Some acorns from the Peace Corps oak:
* Jim Diamond showed some villagers in Chad how to dig pit silos so their oxen could eat grass silage in the dry season.
* A volunteer in Liberia got his pupils to wear shoes, reducing the chance of their getting worms. Another persuaded the women in her village to boil water.
* Michael Bradbury helped build a school in a Sierra Leone hamlet.
* Christine Elias organized a farming cooperative in Gambia, teaching the villagers the concept of saving their money.
* Volunteers in Micronesia built a prototype chicken house with contributions from the Indian Wells, Calif., Rotary Club under the Partnership program.
* Vicki Soucek taught mothers in Illela, Nigeria, to give their children a balanced diet.

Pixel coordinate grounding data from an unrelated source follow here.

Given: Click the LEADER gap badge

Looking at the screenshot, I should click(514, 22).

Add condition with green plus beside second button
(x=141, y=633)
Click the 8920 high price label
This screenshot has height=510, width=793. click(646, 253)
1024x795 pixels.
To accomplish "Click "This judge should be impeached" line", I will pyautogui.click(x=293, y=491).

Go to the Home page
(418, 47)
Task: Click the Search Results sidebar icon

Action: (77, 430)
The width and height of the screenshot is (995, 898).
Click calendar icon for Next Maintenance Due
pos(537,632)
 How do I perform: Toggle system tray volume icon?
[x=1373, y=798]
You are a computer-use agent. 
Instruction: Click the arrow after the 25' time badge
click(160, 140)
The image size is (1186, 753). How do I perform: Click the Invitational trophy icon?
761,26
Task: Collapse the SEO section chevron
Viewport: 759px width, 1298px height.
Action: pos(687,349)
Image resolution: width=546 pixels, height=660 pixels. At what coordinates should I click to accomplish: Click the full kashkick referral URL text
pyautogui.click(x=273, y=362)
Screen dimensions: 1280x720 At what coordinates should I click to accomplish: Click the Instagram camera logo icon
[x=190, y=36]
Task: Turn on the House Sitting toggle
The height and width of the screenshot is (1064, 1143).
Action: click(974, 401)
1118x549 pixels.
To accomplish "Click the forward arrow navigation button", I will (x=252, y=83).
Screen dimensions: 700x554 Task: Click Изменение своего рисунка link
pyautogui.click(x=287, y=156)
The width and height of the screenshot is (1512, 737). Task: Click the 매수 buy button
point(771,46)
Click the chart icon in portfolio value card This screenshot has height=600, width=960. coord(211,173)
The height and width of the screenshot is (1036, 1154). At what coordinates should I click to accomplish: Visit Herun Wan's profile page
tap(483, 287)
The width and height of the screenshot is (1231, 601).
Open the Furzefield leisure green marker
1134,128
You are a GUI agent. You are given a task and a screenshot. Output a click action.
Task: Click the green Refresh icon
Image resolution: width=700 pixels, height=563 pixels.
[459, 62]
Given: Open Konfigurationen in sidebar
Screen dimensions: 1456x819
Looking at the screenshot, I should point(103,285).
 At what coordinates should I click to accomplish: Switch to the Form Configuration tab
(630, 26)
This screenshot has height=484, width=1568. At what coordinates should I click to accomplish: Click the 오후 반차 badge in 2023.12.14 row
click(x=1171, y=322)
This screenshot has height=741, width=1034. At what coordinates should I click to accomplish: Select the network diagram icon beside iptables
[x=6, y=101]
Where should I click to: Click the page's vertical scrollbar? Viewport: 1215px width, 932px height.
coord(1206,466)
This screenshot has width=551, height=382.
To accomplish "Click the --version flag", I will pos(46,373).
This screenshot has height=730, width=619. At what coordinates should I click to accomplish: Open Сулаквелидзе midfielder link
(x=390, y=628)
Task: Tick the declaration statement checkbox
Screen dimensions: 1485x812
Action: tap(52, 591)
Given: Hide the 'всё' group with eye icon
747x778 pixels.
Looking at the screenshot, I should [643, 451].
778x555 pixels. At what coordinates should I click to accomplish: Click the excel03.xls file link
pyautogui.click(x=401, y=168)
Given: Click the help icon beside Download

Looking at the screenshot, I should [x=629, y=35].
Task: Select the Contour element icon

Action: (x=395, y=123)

* "I was discouraged and about ready to leave after one year," a volunteer wrote. "Then I watched a farmer bring his cows in for milking one afternoon. I suddenly realized he wasn't running them or beating them. It hit me -- I had taught him that."
* John Guerre got rival religious groups to work together building bridges, roads and a water system in a Costa Rican village.
* Paul Tsongas, later a Massachusetts senator, set up housekeeping with 10 Ethiopian students, and taught them math and science as he immersed himself in their culture.
* Bob Weiss, an Iowa farm boy, helped Masai tribesmen to manage their cattle more efficiently.
* A tree survey in Nicaragua by Steven Tomlin paved the way for future reforestation.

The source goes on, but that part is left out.